Alle woede die zich opgestapeld had in haar binnenste, vond nu zijn weg naar buiten; Maria veerde overeind. "Hoe weet gij naa wa mij ongelukkig mokt? Hoe kunde gij da weten, als ge zelf nooit tegen mij spreekt? Allé, w' hemme toch geen geheimen voor elkaar? 'k Zen godverdoeme uw vraa!"

"Mijn vrouw - is dit mijn vrouw?" Arnaud stond op en legde zijn handen op haar fragiele schouders. "Ge zijt een schim van uzelf, Maria. Ik herken u nie meer!"

Zijn groene ogen sneden recht door haar heen, en zijn woorden galmden na in Maria's hoofd. Hoe kon hij haar zoiets verwijten? Wist hij dan niet wat de oorlogsjaren met haar gedaan hadden - dacht hij dat ze niet probeerde om gelukkig te zijn? Ze dacht terug aan de tijd dat ze samen zonder reden in lachen uitbarstten, en vroeg zich af hoe lang dat al geleden was, hoe lang het geleden was dat ze nog had gelachen. 

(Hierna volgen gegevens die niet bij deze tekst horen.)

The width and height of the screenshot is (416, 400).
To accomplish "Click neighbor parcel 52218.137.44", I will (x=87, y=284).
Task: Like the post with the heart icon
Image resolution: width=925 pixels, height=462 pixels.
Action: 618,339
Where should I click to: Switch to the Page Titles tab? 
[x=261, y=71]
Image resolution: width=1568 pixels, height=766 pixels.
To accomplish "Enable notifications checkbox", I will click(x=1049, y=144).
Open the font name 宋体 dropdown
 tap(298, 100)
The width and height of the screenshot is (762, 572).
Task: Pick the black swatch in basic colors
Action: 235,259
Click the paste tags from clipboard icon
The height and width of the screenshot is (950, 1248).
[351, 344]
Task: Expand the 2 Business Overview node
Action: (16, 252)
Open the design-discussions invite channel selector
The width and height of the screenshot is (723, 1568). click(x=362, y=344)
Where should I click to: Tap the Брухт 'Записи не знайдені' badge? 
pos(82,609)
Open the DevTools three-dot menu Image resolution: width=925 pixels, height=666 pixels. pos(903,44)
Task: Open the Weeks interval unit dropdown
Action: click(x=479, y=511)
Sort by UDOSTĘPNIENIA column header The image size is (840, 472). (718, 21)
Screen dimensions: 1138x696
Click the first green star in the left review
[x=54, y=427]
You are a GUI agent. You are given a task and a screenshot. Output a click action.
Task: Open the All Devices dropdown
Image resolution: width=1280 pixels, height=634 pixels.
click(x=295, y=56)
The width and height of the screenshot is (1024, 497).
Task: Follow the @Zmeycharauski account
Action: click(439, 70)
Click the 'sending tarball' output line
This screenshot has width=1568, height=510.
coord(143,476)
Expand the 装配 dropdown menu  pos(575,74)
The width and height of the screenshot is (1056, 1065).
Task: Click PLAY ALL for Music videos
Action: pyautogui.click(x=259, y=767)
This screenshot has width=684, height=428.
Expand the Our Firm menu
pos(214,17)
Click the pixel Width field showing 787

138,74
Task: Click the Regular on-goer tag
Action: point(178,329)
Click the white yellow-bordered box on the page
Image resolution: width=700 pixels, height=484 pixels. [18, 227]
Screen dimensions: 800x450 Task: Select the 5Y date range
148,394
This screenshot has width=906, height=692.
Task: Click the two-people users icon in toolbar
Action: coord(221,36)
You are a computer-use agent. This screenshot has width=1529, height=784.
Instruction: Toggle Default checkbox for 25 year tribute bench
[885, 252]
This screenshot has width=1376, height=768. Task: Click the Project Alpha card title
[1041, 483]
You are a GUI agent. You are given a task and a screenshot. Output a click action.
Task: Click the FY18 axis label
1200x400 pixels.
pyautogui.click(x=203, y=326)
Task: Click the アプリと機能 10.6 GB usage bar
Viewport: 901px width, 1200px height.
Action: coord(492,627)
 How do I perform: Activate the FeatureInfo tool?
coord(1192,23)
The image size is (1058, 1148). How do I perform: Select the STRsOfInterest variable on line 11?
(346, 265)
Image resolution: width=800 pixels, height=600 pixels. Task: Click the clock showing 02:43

Zuchtend wendde haar man zijn ogen af. "Maria, het spijt mij", prevelde hij, achteruitdeinzend. "Ik had zoiets nie mogen zeggen."

Nog steeds was Maria's blik gericht op de donkerrode lakens van het houten hemelbed. Ze zag zelfs niet dat haar man een traan wegveegde, en voor het raam ging staan, met zijn rug naar haar gericht, starend naar de neerdwarrelende sneeuwvlokken. Even had ze gevreesd dat deze woordenwisseling het eind van haar huwelijk had ingeluid - nog nooit eerder hadden zij en Arnaud ruziegemaakt - maar toen ze naar de grond staarde en vanuit haar ooghoek het kampnummer op haar onderarm zag, besefte ze dat ze niet kon leven met al deze herinneringen bij zich, niet zonder die ene man die haar altijd had liefgehad en haar troostte wanneer ze dat nodig had. De woorden die hij had gesproken dwaalden nog steeds door haar hoofd: als we hier blijven, zullen we het verdriet nooit te boven komen. Of ze het nu wilde of niet, de waarheid zat verborgen in die zin.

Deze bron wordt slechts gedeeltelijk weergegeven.